I haven't yet finished making a game but I am having great fun!


> What’s worse, this tiny amount of RAM had to serve as both the scratchpad/heap and as the stack!

Heap? Lol you are not doing ANY dynamic allocation of any kind on the Atari 2600.

Also you're not using the stack to pass parameters to routines here either. You might not even use subroutines.

> This pin-reduced 6507 eliminated the 6502’s NMI and IRQ pins, so there was no hardware interrupt capability at all. Everything had to be accomplished with software timing and polling.

STA WSYNC will make the CPU halt until the TIA is at the next scan line. This is the chief video synchronization tool on the Atari 2600. You do have to keep track of the number of scanlines you've generated. Horizontal timing takes care of itself but you need to track that too for various effects.


> Also you're not using the stack to pass parameters to routines here either. You might not even use subroutines.

Well that 128 bytes was in the upper half of page 1 and the 6502's stack was in page 1, but at least one source says that the upper half of page 1 was also mapped to page 0.

I'd guess that at least some programs would push to the stack - if nothing else you could save a byte when storing a byte to memory (PHA vs STA #FF).


Yes, if the 128 of the 6537 is mapped starting at 0x100, then one would use ldx, txs, pha, pla, etc., for any possible optimization. S register is a precious resource! Anything to squeeze between those hsyncs.


I worked on a system in which the address decoding for the RAM mapped $0-$1FF to 256 bytes of RAM. Fortunately it was easier to do graphics on that than on the 2600


I'd have to look at the "fan dissassemblies" floating around--you are 100% right and I think Combat did this.


Thanks! Interesting to have this confirmed. I had a think about how this might be used in practice. Probably not huge wins but every byte counted in those days!


Thanks, I almost had to stop reading after seeing multiple fundamental misunderstandings like that. I respect the author and have BMOW stuff for my Mac, but he should throw a big “I’m new to this” caveat around this article.


Geez, it wasn't that bad, but the article is literally wrapped in disclaimers.

"Recently over the holiday break, I became interested in the 2600’s hardware architecture"

"Did I butcher some technical explanation here, or omit important details? Please let me know! I’m just a beginner on this Atari hardware journey, with much still to learn."


Every time you do a JSR $XXXX it's doing dynamic allocation of sorts. The return address is kept on the stack. I honestly have never seen a game of any complexity that doesn't use subroutines (it saves ROM).

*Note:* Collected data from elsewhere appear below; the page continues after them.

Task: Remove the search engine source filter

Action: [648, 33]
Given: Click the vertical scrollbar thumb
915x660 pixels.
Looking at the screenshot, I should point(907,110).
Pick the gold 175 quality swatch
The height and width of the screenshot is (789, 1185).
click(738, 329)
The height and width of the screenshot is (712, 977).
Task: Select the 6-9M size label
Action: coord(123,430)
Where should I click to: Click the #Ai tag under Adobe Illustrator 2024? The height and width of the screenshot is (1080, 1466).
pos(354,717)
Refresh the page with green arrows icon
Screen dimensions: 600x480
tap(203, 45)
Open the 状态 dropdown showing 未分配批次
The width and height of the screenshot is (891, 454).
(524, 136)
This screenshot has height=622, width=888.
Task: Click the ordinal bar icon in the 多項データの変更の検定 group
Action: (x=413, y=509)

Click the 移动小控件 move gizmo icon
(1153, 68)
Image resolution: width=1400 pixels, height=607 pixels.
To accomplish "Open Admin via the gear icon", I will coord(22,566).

No idea whether it meets your personal complexity bar, but 2600 Centipede seemingly doesn't contain a single JSR or RTS: https://github.com/DNSDEBRO/Disassemblies/blob/master/Atari2...


Sure it meets my bar. That's interesting!


> Look at this image of Pitfall, and notice how the tree canopy, tree trunks, ground, pit, and underground cave all show left-right symmetry. These are all built from the playfield (plus additional tricks to be described later). The only sprites are Pitfall Harry, the vine he’s swinging from, the rolling log, and the scorpion.

I read in a similar article that the branches of the trees are too finely detailed to be drawn with the playfield layer. So, they are added on with sprites.


[citation needed] for that assertion. Atari 2600 is extremely limited in the number of sprites available on-screen at the same time. If you've played Pac-Man then you know that 5 is too many, because all of the so-called "ghosts" are actually flickering. They're doing that not for a spooky effect, but because they can't be simultaneously displayed. That sort of sprite flicker doesn't happen in Pitfall!


The sprites can be replicated by adjusting NUSIZn for the player of interest: https://archive.org/details/Atari_2600_TIA_Technical_Manual/...

Looks like the tree branches could be two copies on the left, then two more on the right. Not much going on in that region so plenty of time.

EDIT: presumably this bit: https://github.com/johnidm/asm-atari-2600/blob/8b613f3c4bc80...


Yes, but the limitation is per-scanline, not per frame. Thus, “racing the beam”. The tree branches are above all the other sprites besides the swinging vine.


> If anyone has an idea why the TIA’s designers used LFSRs for this stuff, I’d love to hear about it.

I'm guessing because a counter would have ripple carry (i.e. five extra gate delays when rolling over from 111111 to 000000) or need extra gates for carry lookahead and an LFSR is constant-delay.


The latency notwithstanding, you can implement a counter with an LFSR that hits every unique value in a 2^n-1 sequence with less transistors than a standard counter.


This is the reason. LFSRs are much simpler to implement, and in those days, every transistor saved was very important.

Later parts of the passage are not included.